MİLET – KISA TARİHÇESİ
Milet, Aydın ili, Söke ilçesi sınırları içerisinde Söke’ye 30 km. uzaklıkta ve Akköy yakınlarındadır. Zamanla Grek ve Roma yapılaşmasının devam etmesiyle tarihindeki en önemli kentlerden biri olmuştur. Şehrin bronz çağından itibaren yerleşim yeri olduğu belirlenmiştir. Milet’te ilk kazılar 1899’da Th. Wiegand tarafından başlatılmış ve 1938’e kadar devam etmiştir. İkinci Dünya Savaşından sonra tekrar başlatılan çalışmalar hâlen kazı ve onarımlarla Alman uzmanlar tarafından sürdürülmektedir. Kent, İyon uygarlığı birliğindendir (19,20). Milet kuruluşunda bir liman kenti olmakla beraber, Büyük Menderes nehrinin getirdiği alüvyonlarla liman doldurulduğu için bugün denizden yaklaşık 1O km içeride bulunmaktadır. Kentte ızgara plan uygulanmış ve yapılar bu planın öngördüğü biçimde konumlanmışlardır. Kentte bulunan yapılar arasında 15.000 kişilik kapasitesi olan ve son yıllarda onarılmaya başlanan Roma çağı yapısı Tiyatro, MS 1. yüzyılda inşa edilmiş Roma Hamamları, ana dini merkez olan Delphinion, Kuzey Agora, MS 1. yüzyıla ait Ionik Stoa (sütunlu alan), Capito Hamamları, Gymnasium (spor salonu), 2. yüzyılda inşa edilen Bouleterion, 164xl96 m. boyutlarındaki Güney Agora, MS 2. yüzyılda yapılan Faustina Hamamı önem kazanır.

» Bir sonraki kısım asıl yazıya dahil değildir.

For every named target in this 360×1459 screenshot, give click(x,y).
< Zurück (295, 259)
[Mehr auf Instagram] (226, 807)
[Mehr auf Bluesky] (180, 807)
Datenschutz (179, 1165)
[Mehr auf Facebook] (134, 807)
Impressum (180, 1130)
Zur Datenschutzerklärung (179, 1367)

Milet sözcüğünün Helen dilinde bir karşılığı yoktur. Hitit tabletlerinde ismi geçen, Aizawa kentlerinden Milawada’dan dönüştüğü sanılmaktadır. “Ana tanrıçaya ibadete giden yolun sahibi olan kent” anlamındadır (19).
“İyonya”, Yunanistan’daki Dor istilası karşısında Anadolu kıyılarına göç etmek zorunda kalan ve Batı Anadolu’da on iki büyük site kuran halkın kendilerine verdikleri isimdir (21). Homeros, Miletus ‘un Truva savaşı sırasında bir Caria şehri olduğunu söylemektedir (20). Strabon ise şehrin kuzeyinden Miletus adlı bir yerden gelen Giritlilerin kurduğunu ileri sürmektedir (19). Şehirle ilgili bir Grek mitinde Girit kralı Minos’tan kaçan kahraman Miletus ‘un şehrin kurucusu olduğu anlatılır (20). Delon ismi ile tanınan Akakallis, Girit kralının kızı idi. Apollon’dan üç oğlu olur ve bunlardan Miletus’u babasının korkusundan ormana bırakır. Miletus’ a kurtlar süt verir ve çobanlar da büyütür. Büyüdüğünde dedesinin kendisini öldüreceğini anlayan Miletus, Anadolu’ya kaçar. Burada bir şehir kurar ve Maiandros’un (nehir tanrısı) kızı Kyane ile evlenir (19). Miletus, “Anax”ın oğlu “Asterius” adlı bir devi öldürdükten sonra şehri kurmuştur ve Miletus olarak bilinen bölgenin orijinal adı ‘Anactoria’ dır (20). Burada ölüm tehlikesi ile karşı karşıya kalan diğer pek çok kahraman gibi onun da kökeninde bir ilahiyat yer alır. Tanrısal bir doğumu vardır ve bir hayvanın süt vermesi, çobanın büyütmesinde; çoban olarak büyüyen Truvalı Paris, kurtlar tarafından beslenen Roma’nın kurucularından Romus ve Romu/us vb. olduğu gibi mitlerin bir tekrarı vardır. Kurt, göksel bir hayvan olduğu gibi, yer ve gök arasındadır, zıtların uyuştuğu yerdedir, göksel bir hayvan olarak sütü, dünyevi besini göksel kaynaktan gelir, yol gösteren olarak da tinsel bir rehberdir. Eski Türklerde de göksel hayvan olarak hayat, güç verir ve yol gösterir, böylece yeni kurulacak olan bir kabile veya şehrin yol göstericisi, gelecek olanın habercisi olur, bir dirilişi gösterir, yeniden oluşma, yeni bir toplumsal gelişim… Ve Miletus bir devi öldürür, Herakles gibi kahramandır, bir sınavı geçmiştir ve böylece hem kendinin hem de insanların yöneticisi olur.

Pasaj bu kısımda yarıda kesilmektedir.